A new study funded by The Oxford Martin Program on the Future of Food reveals that climate change could cause the deaths of over half a million people by 2050. The study, conducted by researchers from the United Kingdom and United States and published in The Lancet, found these deaths could occur because of climate change’s impact on agriculture – especially fruits and vegetables.
By 2050, fruits and vegetables may not be as widely available, and the lack of proper nutrition will put more people at risk for heart disease, strokes, and some cancers.
The researchers, led by Marco Springmann, found there will be a percent decrease in fruits and vegetables consumed, while available food worldwide will decrease by 3.2 percent. This reduction will hit the hardest in places like China and India. The researchers estimate that this could lead to the death of 529,000 people.
“The health burden related to climate change is much bigger than we thought,” said researcher Peter Scarborough of the University of Oxford.
“In The Lancet, Marco Springmann and colleagues dig deeper, and report the most advanced projections so far of the effects of climate change on food and health for 155 regions in the year 2050,” said professors Alistair Woodward and John Porter in a commentary piece. “But what if there is good reason to believe the greatest risks lie further out, beyond 2050?”
Even with the uncertainties present in complex research, the original study projects anywhere from 314,000 to 736,000 people could die as a result.
Another professor, Andy Challinor from the University of Leeds, also commented on the study. “This is a valiant attempt to quantify the effects of climate change on the future of food production. It’s very difficult to estimate exactly what those impacts will be [but] what we can say for certain is that the pressures on agricultural production will certainly be greater because of climate change,” he said. “Year-to-year variability of food production will become greater, which will make global food markets more unpredictable. And extreme climatic events will become more common, such as the wheat harvest failure in Russia in 2010 which affected UK food prices.
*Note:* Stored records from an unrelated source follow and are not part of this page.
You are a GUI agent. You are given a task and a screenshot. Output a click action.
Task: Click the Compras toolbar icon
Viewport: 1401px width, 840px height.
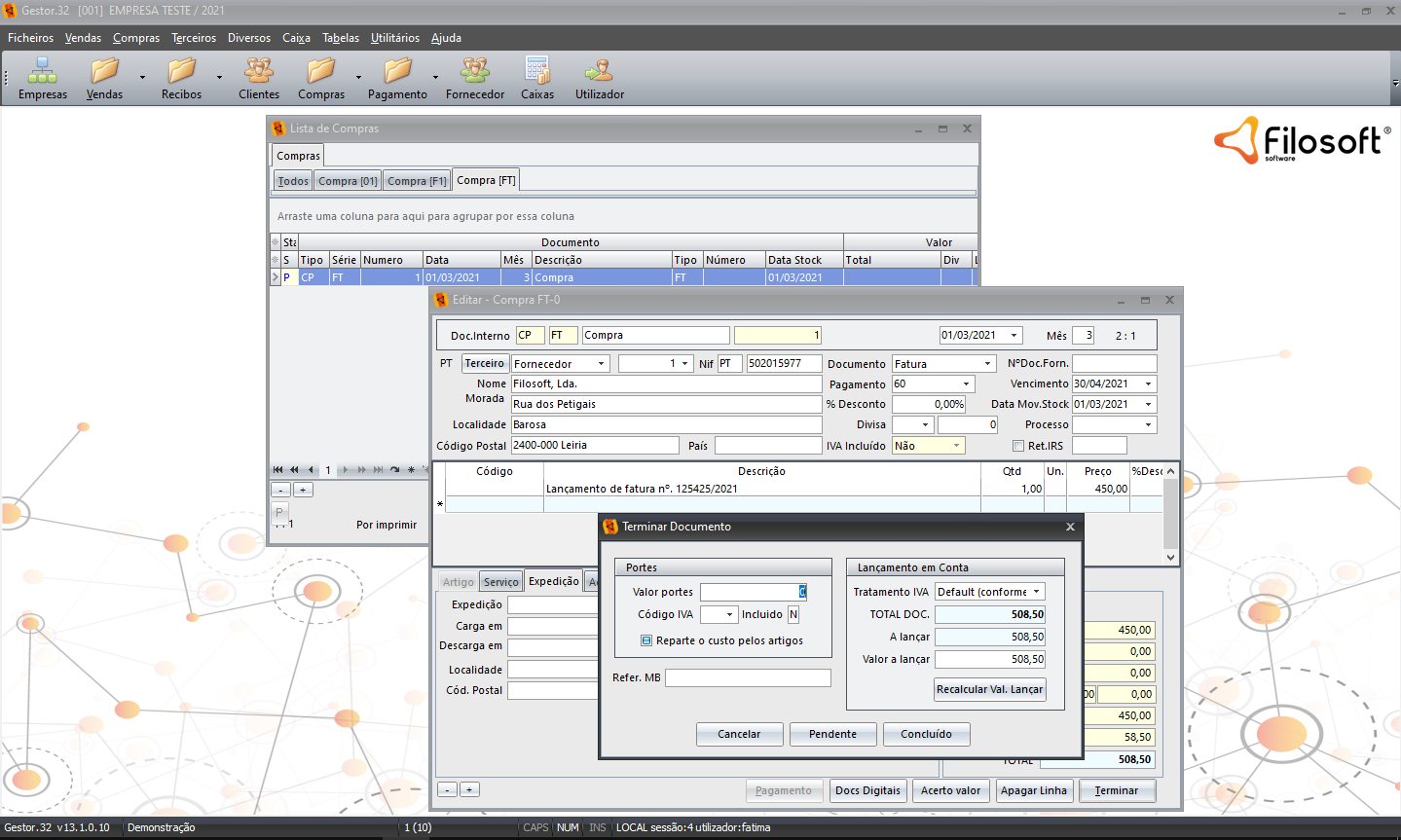tap(320, 78)
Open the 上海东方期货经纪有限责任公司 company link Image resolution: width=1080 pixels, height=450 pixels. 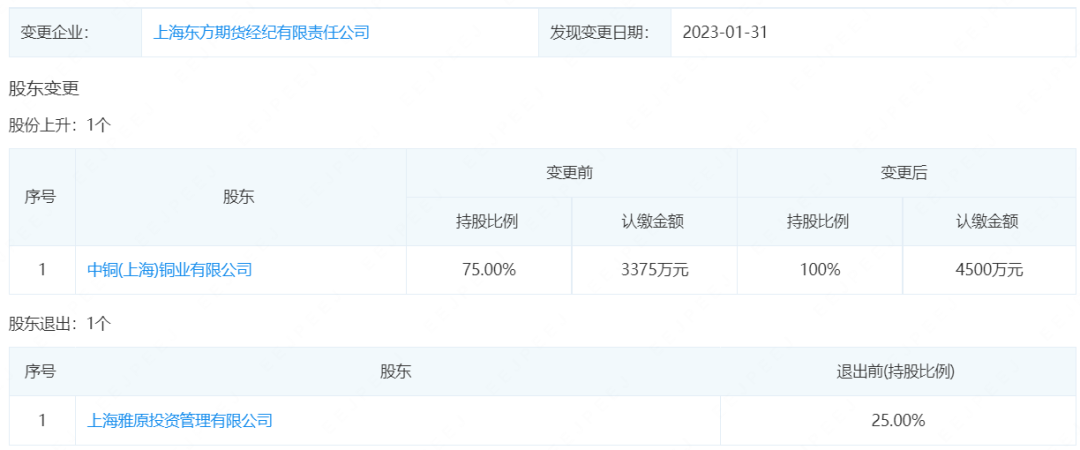(x=261, y=32)
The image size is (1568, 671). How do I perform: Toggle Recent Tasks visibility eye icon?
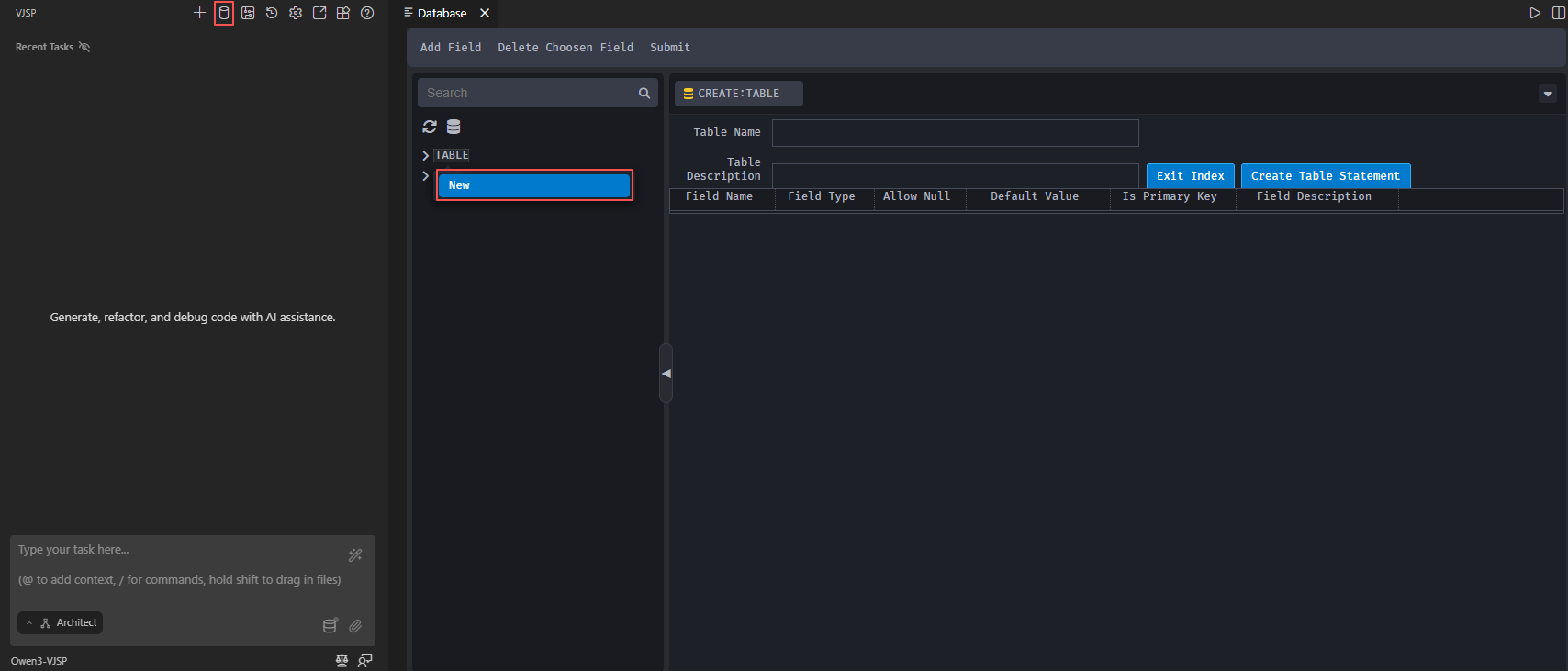click(84, 47)
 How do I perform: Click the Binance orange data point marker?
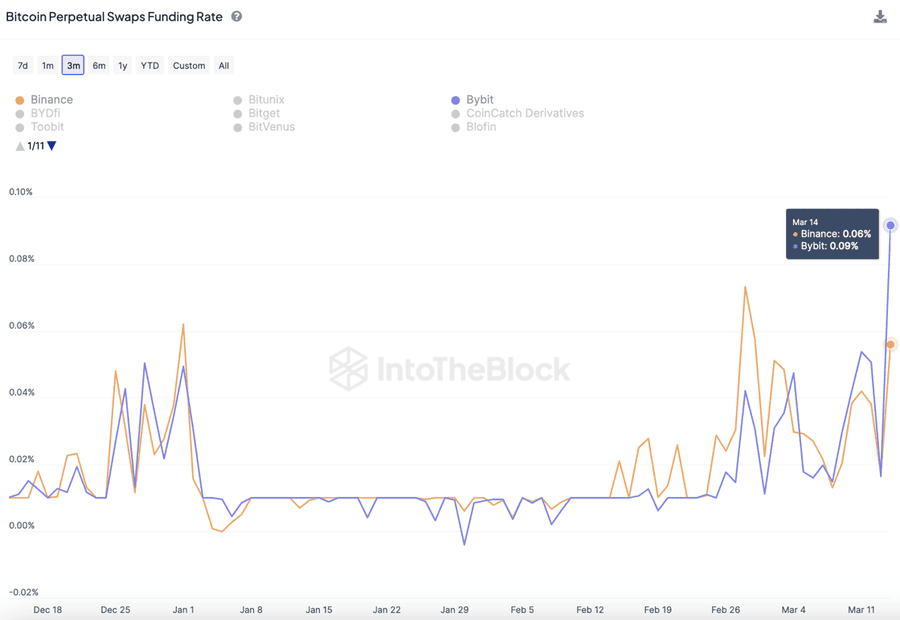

The effects of such events on global food availability and prices will be felt in the UK and around the world.”
The researchers found we can still take measures to prevent some of the deaths.
“Adoption of climate-stabilisation pathways would reduce the number of climate-related deaths by 29-71 percent, depending on their stringency,” they said. “Strengthening of public health programmes aimed at preventing and treating diet and weight-related risk factors could be a suitable climate change adaptation strategy.”